Maria Lina Vitturini

«Che sia una campagna elettorale civile, dove prevalga la politica e non l’insulto personale attraverso parole o immagini». Lo dice la Presidente della Commissione regionale pari opportunità, Maria Lina Vitturini, lanciando un appello affinché anche sul fronte degli organi di informazione non ci siano eccessi in alcuna direzione.

«Da troppo tempo – stigmatizza – assistiamo ad un utilizzo improprio di immagini e commenti che vanno a ledere più la persona che la politica di cui si rende interprete. L’ultimo caso in ordine di tempo, la foto di Giorgia Meloni pubblicata da un quotidiano nazionale attraverso la quale si potrebbe trasmette un messaggio che lascia spazio a molteplici interpretazioni. Prima di lei molte altre donne, di qualsiasi fronte politico, sono state oggetto di pesanti offese personali e tutto questo non è più accettabile. La dignità e il rispetto sono valori che devono essere perseguiti in qualsiasi momento e che vanno garantiti in tutte le forme possibili».
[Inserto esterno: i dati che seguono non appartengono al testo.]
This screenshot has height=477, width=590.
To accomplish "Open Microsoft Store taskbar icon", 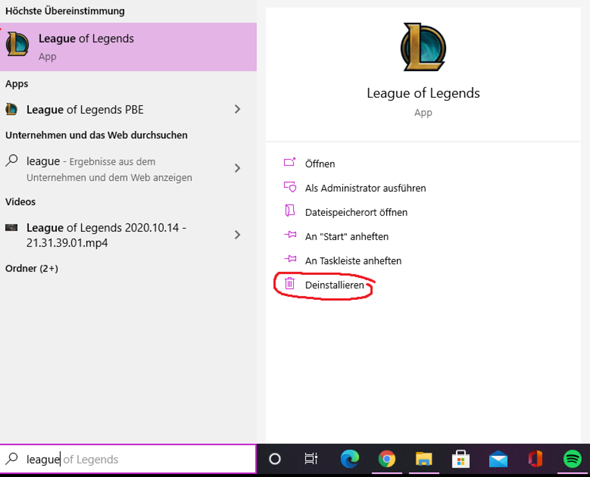I will (x=461, y=459).
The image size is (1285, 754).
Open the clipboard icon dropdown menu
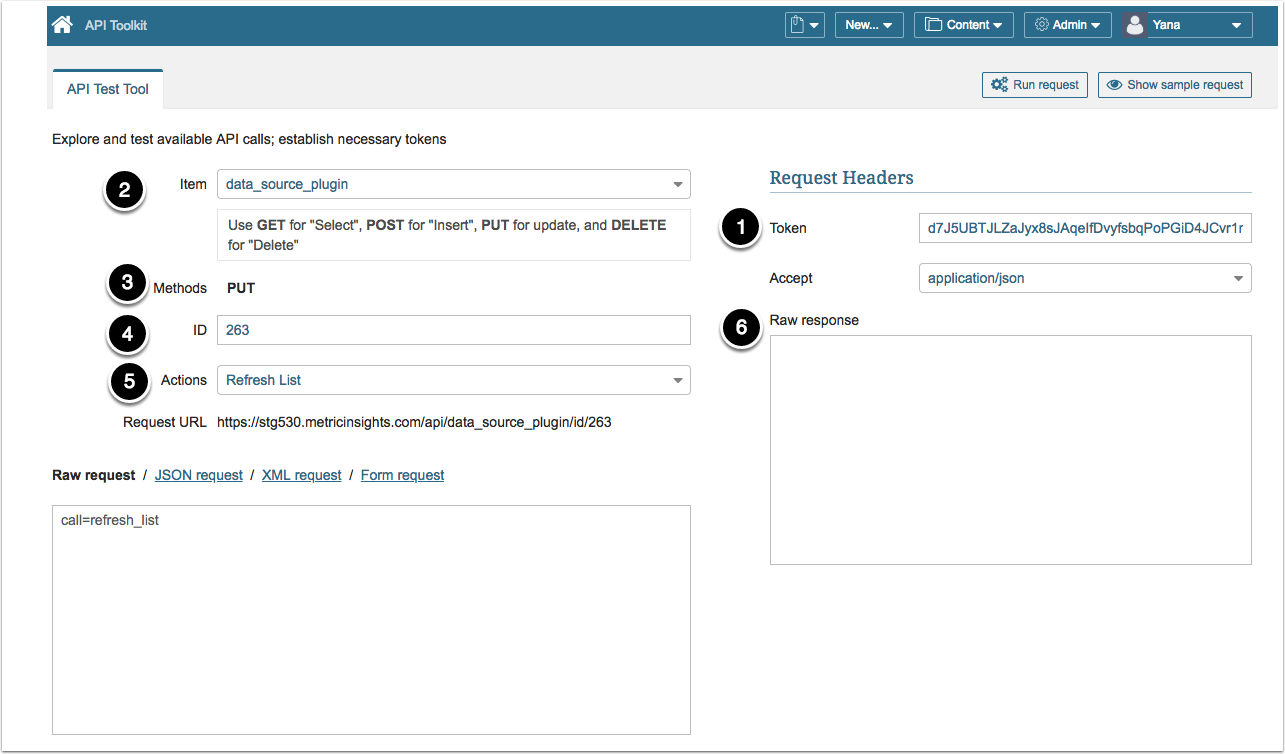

La Vitturini allarga il campo della sua riflessione evidenziando che «il discorso ha valenza universale, interessando tutti coloro, donne e uomini, che per la loro immagine pubblica sono spesso, e nelle ultime settimane ancor di più, al centro di commenti poco edificanti. Nessuno mette in dubbio il diritto di critica, ma quando lo si esercita tragga la sua forza dai contenuti e non da ingerenze nella sfera personale e nel modo di essere».

«La Commissione  – conclude – non mancherà di far sentire la sua voce qualora dovessero verificarsi ulteriori episodi che risultino lesivi della persona, che vadano ad intaccare la sua dignità o che non risultino in linea con quelle pari opportunità che a tutti, indistintamente, vanno fornite».